Prime example of perseverance

Finally, after 20 years of work we were able to unravel the multigenic origin of congenital heart disease in an extended family.

Initially, the family was recruited in 1996 (!) and published in 1997 by Heri Schunkert and colleagues (link to PubMed).

In 1999, we performed linkage analysis with microsatellite markers and identified a locus on chromosome 1 (link to abstract at EHJ). 

However, extensive candidate gene sequencing by Sanger revealed no pathogenic variant within this linkage region.

Several years later we decided to perform whole-exome and whole-genome sequencing in this family to get an answer finally.

Exome-sequencing and traditional re-sequencing revealed that twelve of nineteen family members carry a familial mutation [NM_004329.2:c.1328G>A (p.R443H)] which encodes a predicted deleterious variant of BMPR1A. This variant co-segregates with the linkage region on chromosome 1 that associates with the emergence of severe CHDs including Ebstein’s anomaly, atrioventricular septal defect, and others. 

Unfortunately, we were not able to pinpoint a genetic variant on chromosome 1 that could explain the phenotypes.

However, we started with functional studies in zebrafish (actually our very first zebrafish project) and could show that the continuous overexpression of the zebrafish homologous mutation bmpr1aap.R438H within endocardium causes a reduced AV valve area, a downregulation of Wnt/ß-catenin signaling at the AV canal, and growth of additional tissue mass in adult zebrafish hearts.

These findings opens now the possibility of testing genetic interactions between BMPR1A and other candidate genes within the linkage region on chromosome 1 which may provide a first step towards unraveling more complex genetic patterns in cardiovascular disease etiology.

The project involved many people at different places, former Ph.D. and MD students. Overall, we had a very complimentary collaboration, starting with classical linkage analysis, old-fashion and next-generation sequencing, and state-of-the-art zebrafish work.

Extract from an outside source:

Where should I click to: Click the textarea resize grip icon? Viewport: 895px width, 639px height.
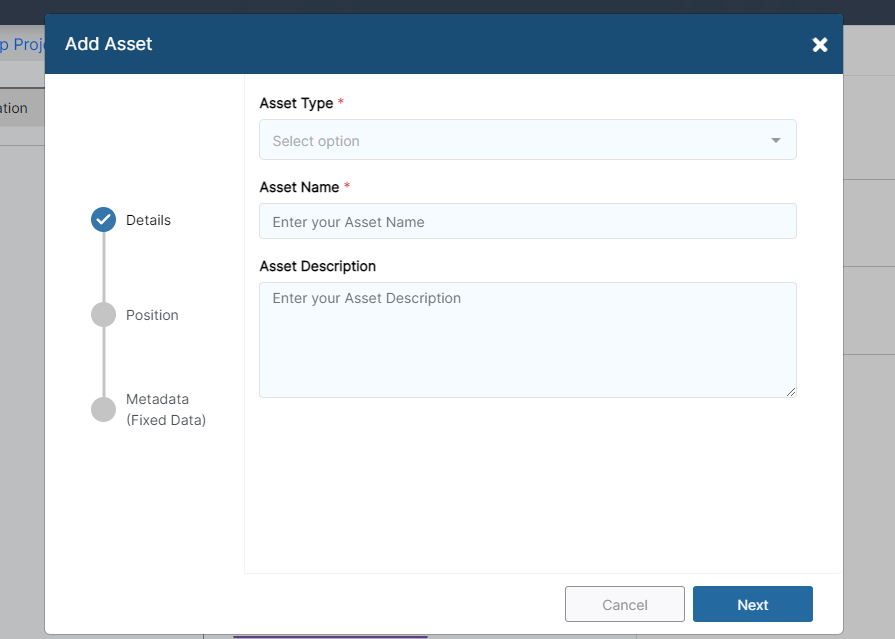791,391
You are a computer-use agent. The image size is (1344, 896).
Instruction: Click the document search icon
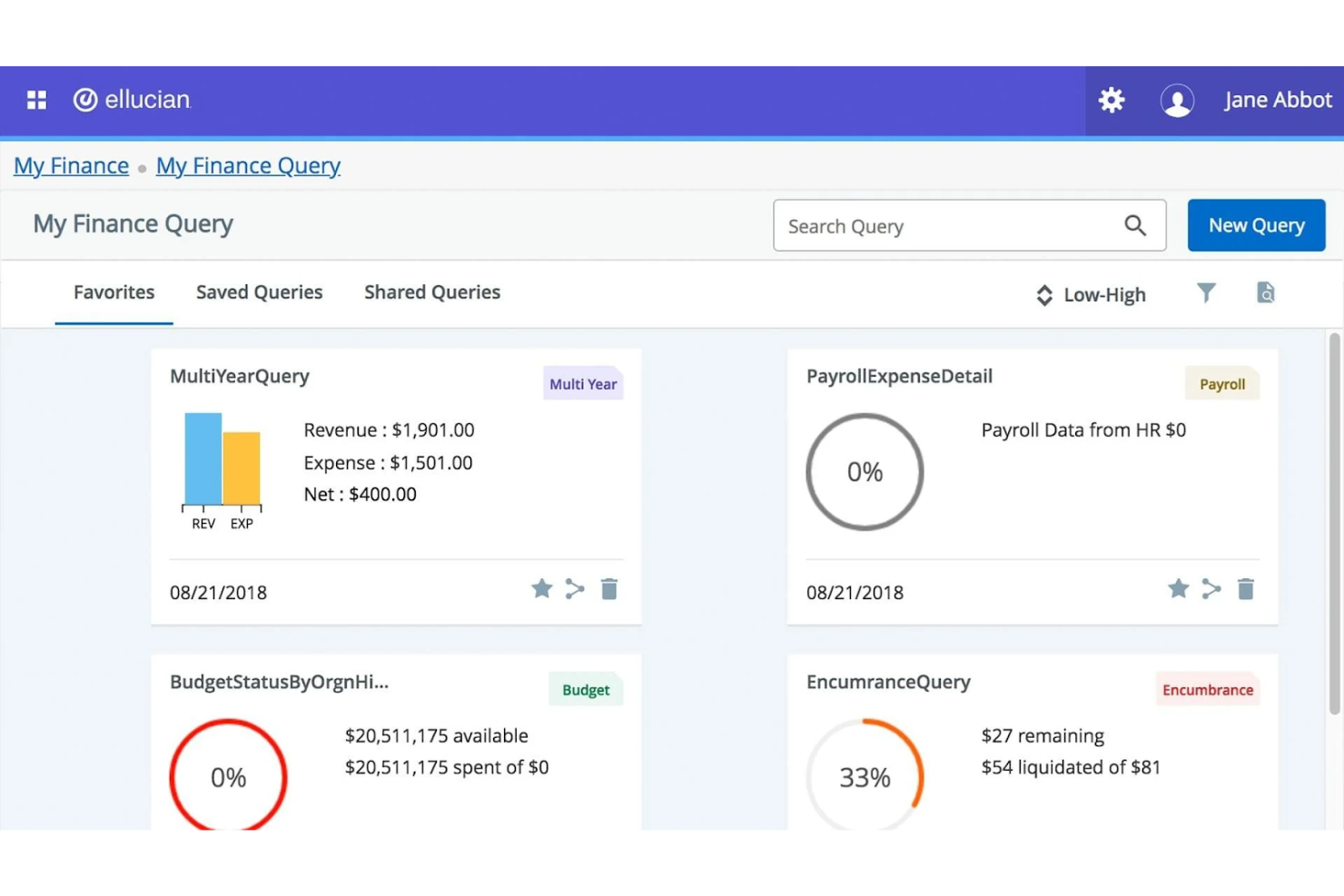(1265, 292)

In Lübeck, my thanks go to Till, Benedikt, Ingrid, and Zouhair! 
My extraordinary thanks go to Salim and Melina and their team members. The project could not have been completed without their help. 
And, last but not least, we thank the family members who continuously stayed in contact and provided us with samples and clinical data.

We hope to get funding for a follow-up study to shed more light into the link between BMPR1A mutation on chromosome 10 and the linkage region on chromosome 1. Project ideas are currently discussed; this project is not at its end.